Cara, honre suas bolas!
Dois caras conversavam perto de mim. Na mesa ao lado para ser mais exato. E não sei se foi pelas cervejas que eles tomavam, mas conversavam de tal modo que escutá-los não era indiscrição nem esforço. Um deles contava da infelicidade amorosa: gostava tanto da garota mas ainda assim não conseguia se aproximar dela, nem sequer fazer algo que o conduzisse ao sucesso afetivo. E depois de contar casos e acontecimentos, tantos quases e outras tantas possibilidades, seu interlocutor interrompe:
- Cara, honre suas bolas! Deixa de frescura e fale com ela.
Tá aí. Esse tal do honre suas bolas é mesmo uma expressão curiosa. Curiosa e corrente na vivência masculina. Talvez não com essas palavras, talvez em outro contexto, mas o sentido está lá, sempre presente.
Que sentido?
Um sentido de regra, de norma, de enquadramento. Isto é, ter bolas é ter de agir de um tal modo.
Geralmente as bolas são invocadas para lembrar justamente como um homem deve ter atitude. Homens não vacilam, homens não sentem insegurança; não, homens honram suas bolas.
Homens tomam a frente, fazem acontecer, marcam presença, enfrentam desafios, não fogem do confronto. Isso é ter bolas, ter colhões, ter o saco roxo(salve, Collor!).

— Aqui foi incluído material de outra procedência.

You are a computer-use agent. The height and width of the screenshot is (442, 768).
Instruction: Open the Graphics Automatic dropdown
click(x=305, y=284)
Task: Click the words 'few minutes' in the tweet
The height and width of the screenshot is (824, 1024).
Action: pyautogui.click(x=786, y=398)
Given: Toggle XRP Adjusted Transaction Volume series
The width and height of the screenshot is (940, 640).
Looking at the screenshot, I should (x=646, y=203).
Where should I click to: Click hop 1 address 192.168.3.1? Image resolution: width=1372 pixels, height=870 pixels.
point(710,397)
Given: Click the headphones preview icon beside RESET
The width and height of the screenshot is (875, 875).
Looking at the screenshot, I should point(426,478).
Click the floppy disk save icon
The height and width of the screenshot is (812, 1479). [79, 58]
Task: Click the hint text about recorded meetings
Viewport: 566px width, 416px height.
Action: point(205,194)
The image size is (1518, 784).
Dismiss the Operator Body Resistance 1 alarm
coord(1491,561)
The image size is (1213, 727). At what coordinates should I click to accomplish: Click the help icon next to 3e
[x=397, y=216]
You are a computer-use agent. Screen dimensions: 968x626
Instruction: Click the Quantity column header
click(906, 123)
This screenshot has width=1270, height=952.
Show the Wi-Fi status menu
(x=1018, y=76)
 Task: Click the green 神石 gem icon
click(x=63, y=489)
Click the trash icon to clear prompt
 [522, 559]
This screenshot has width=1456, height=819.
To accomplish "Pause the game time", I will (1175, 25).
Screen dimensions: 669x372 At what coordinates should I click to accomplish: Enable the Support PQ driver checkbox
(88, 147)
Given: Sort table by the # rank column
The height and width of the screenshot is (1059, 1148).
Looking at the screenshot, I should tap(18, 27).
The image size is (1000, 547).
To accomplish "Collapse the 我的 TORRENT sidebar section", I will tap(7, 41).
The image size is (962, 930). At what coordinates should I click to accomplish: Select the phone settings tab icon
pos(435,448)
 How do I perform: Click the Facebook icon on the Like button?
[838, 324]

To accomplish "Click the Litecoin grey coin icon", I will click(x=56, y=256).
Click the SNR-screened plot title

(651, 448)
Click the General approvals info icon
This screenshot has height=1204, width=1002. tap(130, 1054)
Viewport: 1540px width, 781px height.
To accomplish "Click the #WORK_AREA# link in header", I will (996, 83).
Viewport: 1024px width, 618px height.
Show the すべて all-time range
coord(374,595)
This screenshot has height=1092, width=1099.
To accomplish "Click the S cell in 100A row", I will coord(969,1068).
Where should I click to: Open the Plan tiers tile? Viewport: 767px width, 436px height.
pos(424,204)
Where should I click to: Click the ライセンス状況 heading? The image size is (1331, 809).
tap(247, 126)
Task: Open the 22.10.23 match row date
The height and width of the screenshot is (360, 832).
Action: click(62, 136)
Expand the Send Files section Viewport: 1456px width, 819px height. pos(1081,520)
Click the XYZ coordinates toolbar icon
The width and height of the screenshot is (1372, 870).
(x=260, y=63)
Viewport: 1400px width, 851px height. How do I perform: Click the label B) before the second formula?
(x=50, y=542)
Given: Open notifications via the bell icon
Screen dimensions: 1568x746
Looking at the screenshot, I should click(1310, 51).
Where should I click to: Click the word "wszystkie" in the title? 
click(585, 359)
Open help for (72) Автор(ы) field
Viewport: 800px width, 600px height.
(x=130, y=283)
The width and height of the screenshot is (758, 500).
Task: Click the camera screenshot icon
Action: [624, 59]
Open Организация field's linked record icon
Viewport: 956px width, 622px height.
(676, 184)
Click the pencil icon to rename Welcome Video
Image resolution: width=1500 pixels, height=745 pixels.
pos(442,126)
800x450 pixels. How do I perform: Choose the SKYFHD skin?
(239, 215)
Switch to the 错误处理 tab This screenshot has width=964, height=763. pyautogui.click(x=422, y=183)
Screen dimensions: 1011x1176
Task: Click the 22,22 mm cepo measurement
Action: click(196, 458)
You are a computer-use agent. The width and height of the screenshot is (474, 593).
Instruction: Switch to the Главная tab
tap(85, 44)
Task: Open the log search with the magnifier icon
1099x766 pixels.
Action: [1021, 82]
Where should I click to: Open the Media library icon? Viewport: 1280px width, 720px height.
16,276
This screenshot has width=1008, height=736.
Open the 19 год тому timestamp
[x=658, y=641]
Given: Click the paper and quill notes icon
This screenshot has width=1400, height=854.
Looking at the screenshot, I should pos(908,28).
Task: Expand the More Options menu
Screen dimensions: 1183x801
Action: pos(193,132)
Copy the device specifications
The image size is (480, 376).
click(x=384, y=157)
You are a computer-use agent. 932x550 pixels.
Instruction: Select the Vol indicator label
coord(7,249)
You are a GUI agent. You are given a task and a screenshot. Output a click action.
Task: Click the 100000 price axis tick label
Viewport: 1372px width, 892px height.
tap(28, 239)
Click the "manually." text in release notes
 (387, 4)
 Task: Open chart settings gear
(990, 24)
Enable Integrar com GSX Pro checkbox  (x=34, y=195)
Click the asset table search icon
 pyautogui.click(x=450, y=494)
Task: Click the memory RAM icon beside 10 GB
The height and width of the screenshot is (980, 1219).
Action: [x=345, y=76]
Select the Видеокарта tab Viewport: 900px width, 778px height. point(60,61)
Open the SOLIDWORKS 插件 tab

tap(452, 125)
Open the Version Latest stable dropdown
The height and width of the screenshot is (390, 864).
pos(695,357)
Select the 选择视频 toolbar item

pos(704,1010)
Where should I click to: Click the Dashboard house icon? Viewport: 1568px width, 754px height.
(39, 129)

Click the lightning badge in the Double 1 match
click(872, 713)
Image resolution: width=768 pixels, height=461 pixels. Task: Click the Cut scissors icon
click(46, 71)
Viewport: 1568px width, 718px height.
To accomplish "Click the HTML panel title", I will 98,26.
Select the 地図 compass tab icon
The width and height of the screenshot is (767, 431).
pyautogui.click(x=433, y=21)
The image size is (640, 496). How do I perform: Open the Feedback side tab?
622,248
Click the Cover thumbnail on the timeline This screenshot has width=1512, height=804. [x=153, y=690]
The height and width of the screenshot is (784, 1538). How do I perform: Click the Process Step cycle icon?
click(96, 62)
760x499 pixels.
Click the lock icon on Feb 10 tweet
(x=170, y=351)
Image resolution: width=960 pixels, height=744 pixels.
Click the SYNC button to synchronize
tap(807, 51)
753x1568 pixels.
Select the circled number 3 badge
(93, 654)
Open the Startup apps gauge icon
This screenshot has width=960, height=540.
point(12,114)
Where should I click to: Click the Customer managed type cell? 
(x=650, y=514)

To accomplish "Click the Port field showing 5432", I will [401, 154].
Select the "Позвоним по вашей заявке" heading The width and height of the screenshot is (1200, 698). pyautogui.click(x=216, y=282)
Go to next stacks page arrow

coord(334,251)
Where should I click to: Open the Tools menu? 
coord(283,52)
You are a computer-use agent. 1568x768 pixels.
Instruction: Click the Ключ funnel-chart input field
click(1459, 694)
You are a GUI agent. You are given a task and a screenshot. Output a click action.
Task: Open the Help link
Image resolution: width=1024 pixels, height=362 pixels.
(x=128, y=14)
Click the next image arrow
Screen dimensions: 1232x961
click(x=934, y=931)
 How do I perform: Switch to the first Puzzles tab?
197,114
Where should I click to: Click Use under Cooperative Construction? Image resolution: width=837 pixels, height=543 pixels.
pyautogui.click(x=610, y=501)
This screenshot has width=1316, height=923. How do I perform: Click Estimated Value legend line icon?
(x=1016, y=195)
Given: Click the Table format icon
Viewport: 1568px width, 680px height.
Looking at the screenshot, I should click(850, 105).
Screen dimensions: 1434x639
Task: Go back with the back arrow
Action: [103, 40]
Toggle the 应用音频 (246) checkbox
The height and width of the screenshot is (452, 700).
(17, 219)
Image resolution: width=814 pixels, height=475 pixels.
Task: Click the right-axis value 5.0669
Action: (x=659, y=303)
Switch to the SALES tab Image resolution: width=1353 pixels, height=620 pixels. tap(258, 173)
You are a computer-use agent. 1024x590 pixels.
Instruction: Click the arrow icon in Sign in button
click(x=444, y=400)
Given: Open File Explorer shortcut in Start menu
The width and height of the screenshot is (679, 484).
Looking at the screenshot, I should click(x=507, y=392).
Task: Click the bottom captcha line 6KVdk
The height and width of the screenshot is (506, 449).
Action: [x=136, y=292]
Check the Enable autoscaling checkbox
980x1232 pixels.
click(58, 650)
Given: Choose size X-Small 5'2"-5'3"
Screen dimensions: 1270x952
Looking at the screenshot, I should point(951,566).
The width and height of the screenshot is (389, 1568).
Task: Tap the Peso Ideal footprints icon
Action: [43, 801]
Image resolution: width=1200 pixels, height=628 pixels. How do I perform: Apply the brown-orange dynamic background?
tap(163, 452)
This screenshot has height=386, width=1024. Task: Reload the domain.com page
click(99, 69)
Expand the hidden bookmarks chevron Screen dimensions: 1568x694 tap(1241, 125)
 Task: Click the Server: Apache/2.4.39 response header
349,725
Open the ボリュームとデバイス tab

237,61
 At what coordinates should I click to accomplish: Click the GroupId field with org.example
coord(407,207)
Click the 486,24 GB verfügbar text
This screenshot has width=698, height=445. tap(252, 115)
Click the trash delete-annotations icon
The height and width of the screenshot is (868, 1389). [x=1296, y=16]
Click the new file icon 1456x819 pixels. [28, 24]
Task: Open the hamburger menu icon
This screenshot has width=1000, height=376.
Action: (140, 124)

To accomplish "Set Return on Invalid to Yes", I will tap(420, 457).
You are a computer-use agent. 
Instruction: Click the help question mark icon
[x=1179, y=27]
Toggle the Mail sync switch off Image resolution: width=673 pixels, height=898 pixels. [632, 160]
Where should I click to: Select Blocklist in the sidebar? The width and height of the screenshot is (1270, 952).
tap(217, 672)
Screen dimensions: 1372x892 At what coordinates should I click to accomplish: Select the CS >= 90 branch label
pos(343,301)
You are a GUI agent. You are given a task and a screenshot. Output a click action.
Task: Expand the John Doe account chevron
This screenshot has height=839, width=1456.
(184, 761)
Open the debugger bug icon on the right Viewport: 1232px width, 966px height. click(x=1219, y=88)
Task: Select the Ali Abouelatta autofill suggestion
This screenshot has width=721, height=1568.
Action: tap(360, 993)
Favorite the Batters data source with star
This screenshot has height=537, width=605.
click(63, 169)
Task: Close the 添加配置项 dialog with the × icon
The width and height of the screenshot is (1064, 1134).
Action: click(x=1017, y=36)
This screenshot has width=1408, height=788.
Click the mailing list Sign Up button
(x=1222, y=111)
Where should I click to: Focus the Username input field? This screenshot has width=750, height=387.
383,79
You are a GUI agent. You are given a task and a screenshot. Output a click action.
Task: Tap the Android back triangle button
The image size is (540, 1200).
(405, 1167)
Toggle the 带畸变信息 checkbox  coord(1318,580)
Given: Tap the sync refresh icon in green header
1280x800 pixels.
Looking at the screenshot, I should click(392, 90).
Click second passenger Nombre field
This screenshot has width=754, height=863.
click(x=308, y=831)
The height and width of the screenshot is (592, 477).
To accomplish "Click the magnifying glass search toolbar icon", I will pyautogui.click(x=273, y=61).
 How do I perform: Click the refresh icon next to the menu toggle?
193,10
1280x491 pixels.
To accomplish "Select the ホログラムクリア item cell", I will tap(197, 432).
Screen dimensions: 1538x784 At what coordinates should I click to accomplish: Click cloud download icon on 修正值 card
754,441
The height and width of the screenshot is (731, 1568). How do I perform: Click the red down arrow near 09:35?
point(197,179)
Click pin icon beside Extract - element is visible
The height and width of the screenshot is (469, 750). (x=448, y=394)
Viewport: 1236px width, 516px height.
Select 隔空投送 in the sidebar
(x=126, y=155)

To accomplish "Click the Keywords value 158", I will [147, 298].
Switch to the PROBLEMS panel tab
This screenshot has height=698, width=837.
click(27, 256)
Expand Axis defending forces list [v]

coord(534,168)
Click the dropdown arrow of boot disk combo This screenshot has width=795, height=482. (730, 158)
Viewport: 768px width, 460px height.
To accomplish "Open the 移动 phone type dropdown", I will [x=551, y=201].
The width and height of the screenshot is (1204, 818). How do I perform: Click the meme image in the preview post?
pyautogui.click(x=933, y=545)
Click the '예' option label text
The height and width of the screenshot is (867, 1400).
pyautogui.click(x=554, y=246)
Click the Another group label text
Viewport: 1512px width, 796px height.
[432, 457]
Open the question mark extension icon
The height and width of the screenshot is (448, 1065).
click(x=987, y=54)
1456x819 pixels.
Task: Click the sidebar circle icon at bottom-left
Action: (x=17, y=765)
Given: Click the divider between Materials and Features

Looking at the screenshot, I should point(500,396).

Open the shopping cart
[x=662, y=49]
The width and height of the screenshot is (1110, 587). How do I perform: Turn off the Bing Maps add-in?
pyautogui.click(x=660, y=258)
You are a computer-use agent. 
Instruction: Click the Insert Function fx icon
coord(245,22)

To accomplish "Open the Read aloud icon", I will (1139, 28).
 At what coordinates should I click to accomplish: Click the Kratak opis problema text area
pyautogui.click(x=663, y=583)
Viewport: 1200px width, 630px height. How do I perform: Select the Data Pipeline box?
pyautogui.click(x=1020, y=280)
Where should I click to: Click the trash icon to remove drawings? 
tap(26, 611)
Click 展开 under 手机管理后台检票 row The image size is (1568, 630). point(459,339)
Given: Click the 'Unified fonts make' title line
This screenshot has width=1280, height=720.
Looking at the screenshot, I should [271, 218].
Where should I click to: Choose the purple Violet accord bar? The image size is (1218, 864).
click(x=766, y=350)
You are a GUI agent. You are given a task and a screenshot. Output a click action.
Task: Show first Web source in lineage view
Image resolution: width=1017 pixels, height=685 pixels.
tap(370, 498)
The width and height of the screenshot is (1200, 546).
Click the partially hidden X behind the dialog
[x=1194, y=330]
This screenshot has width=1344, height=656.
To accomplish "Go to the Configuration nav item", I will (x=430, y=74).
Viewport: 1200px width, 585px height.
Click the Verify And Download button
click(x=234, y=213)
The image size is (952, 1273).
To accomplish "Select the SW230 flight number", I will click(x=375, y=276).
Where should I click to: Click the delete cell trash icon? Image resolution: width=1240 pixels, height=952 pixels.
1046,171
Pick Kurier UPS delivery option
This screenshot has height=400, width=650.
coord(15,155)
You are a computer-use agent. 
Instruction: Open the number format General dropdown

No fundo, temos aqui nada mais do que nosso regime de gênero se fazendo valer. Mais do que expressões, são expectativas acerca de um comportamento legitimado e que diz o que é masculino e o que é feminino. Neste caso, que o masculino honra suas bolas e com isso é um homem de atitude e ação.
E nestes termos, é interessante perceber como a noção de um homem tímido é problemática para aquele regime. Afinal, não raro se pede(exige) justamente que um tímido vá lá e honre as suas bolas – como parecia ser o caso dessa conversa que roubei.
É que um homem tímido, sim, vacila, ele, sim, sente insegurança. É um homem que tem dificuldades(sem entrar no mérito das origens) para o conflito, para as decisões. Um homem que não raro o acusam de falta de atitude, de total ausência de presença. Muito sumariamente, timidez como sinônimo das bolas sendo desonradas.
Mas tal qual são muitas as dinâmicas de gênero, isto se naturaliza e se mascara.
É dito que não se trata de gênero, se trata exclusivamente de personalidade. E subitamente o homem é aconselhado a perder sua timidez não por que o homem masculino não deve ser tímido, e sim porque não é normal para qualquer pessoa ser tímida. Mas aí ocorre a exposição da fissura. Pois mesmo imperando o discurso de que não é normal para qualquer pessoa, isso não impede que a timidez seja melhor tolerada, ou mesmo valorizada, nas mulheres – recato, submissão, silêncio, atributos tímidos que ainda abundam nas personagens e representações femininas.
Podemos perceber então esse recorte de gênero por detrás da noção de timidez(e tudo o que muito genericamente lhe é atribuído), e que se torna claro também quando a timidez não existe, ou seja, quando a pessoa exorciza de si qualquer sinal tímido.
Nestes casos, quando o masculino assegura não ser tímido isto é lido num tom do já esperado, daquilo que não causa surpresa nem merece menção: é o que todo homem deveria ser. Já quando feminino patenteia a sua não timidez, não raro isso vem em um tom de destaque, daquilo que é extraordinário: basta ver como as mulheres líderes são exaltadas pelo seu poder de decisão, seu punho forte, sua atitude pró-ativa(coisas que não se elogia no homem líder pois, repito, se supõe que ele tenha quase naturalmente).
Deste modo, quando um homem é convocado a honrar suas bolas trata-se, simplesmente, de uma convocação a atender as demandas do nosso regime de gênero. É como um alerta: ei, você está se distanciando do que deveria ser, volte lá e honre as suas bolas. É um lembrete, ainda, de todo o cultural-machista em que esse homem está inserido e que não pode muito displicentemente ir contrariando.
E aquele cara em específico estava sim contrariado o cultural-machista. E pior ainda, num setor muito frágil da masculinidade padrão que nos é passada: a interação afetivo-sexual com o sexo oposto. Setor onde certamente as bolas devem ser honradas, pelo menos é o que nos diz nosso regime de gênero.